赵瑾月在临睡前听闻了这事,闻讯后面色阴晴不定,半晌都摸不清自己心里究竟是怎样的感受。
她是为太子担心的,她也应该为太子担心。这样的恶名虽然不至于伤其根基,但说出去到底不好听,听起来就好像太子是个浪荡公子一样。
可她心里又隐隐地有那么点儿快意。
太子为了楚氏那样失分寸,到底是搬起石头砸了自己的脚了!
赵瑾月后牙根紧紧磨着,而后就这样磨着牙缓出了一口气:“太子殿下现在在哪儿?”
“在奉先殿。”身边的宦官回道,“皇上让殿下在祖宗灵位前跪半个时辰。”
赵瑾月冷笑了声:“这事,难道能是太子一人之过么?皇上不好跟小辈女眷计较罢了。”
那宦官不好接口,只一欠身等吩咐。
赵瑾月一壁悠悠地躺下身去,一壁淡声道:“让楚氏跪一个时辰。本宫给她留三分颜面,让她在自己院子里跪就行了。”

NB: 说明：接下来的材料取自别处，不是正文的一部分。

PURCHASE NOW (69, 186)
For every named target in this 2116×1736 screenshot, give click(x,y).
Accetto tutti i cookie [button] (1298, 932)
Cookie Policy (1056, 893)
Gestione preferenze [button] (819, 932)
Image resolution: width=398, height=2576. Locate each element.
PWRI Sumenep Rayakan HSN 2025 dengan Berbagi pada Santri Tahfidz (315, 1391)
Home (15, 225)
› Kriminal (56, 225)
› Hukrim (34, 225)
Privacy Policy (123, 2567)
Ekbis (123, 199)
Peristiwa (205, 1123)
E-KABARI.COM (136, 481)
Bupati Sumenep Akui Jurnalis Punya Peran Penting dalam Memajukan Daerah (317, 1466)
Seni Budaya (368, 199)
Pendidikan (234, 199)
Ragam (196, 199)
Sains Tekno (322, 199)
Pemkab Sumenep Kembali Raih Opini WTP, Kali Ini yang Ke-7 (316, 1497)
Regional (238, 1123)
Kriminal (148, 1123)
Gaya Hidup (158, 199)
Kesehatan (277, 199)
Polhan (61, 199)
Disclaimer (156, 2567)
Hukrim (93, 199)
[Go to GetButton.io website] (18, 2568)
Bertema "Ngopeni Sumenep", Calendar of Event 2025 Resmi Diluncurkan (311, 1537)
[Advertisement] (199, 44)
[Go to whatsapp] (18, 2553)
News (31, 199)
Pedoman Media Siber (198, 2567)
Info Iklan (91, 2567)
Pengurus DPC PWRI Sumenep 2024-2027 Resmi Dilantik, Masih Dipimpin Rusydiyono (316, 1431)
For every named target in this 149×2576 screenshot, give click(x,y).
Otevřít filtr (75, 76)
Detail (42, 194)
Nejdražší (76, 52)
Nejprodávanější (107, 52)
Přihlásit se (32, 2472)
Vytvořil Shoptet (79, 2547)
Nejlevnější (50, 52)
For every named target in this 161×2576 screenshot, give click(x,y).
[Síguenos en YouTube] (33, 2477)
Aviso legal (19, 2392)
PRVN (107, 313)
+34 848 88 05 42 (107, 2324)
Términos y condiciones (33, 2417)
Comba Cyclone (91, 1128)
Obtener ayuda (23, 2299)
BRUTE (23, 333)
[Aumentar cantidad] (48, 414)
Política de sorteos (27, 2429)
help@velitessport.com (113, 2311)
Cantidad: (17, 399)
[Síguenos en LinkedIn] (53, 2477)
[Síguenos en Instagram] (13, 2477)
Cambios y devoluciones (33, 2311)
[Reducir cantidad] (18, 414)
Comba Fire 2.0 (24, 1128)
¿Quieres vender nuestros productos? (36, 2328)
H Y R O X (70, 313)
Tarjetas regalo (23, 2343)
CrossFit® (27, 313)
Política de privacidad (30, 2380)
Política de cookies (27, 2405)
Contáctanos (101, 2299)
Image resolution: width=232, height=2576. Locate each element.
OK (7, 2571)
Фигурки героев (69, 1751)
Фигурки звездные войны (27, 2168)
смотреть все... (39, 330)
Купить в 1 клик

“是。”那宦官赶紧应声,便要退下。却听太子妃又说:“可既然她自己不要脸…”
宦官又忙收住了脚。
赵瑾月阖目道:“这个时辰,想来她也该准备睡了吧。不必更衣了,当下穿着什么,就直接出来跪着吧。”
“…殿下?”旁边的白蕊觉得不妥,但看太子妃的面色,知道她是真生气了便也没敢劝。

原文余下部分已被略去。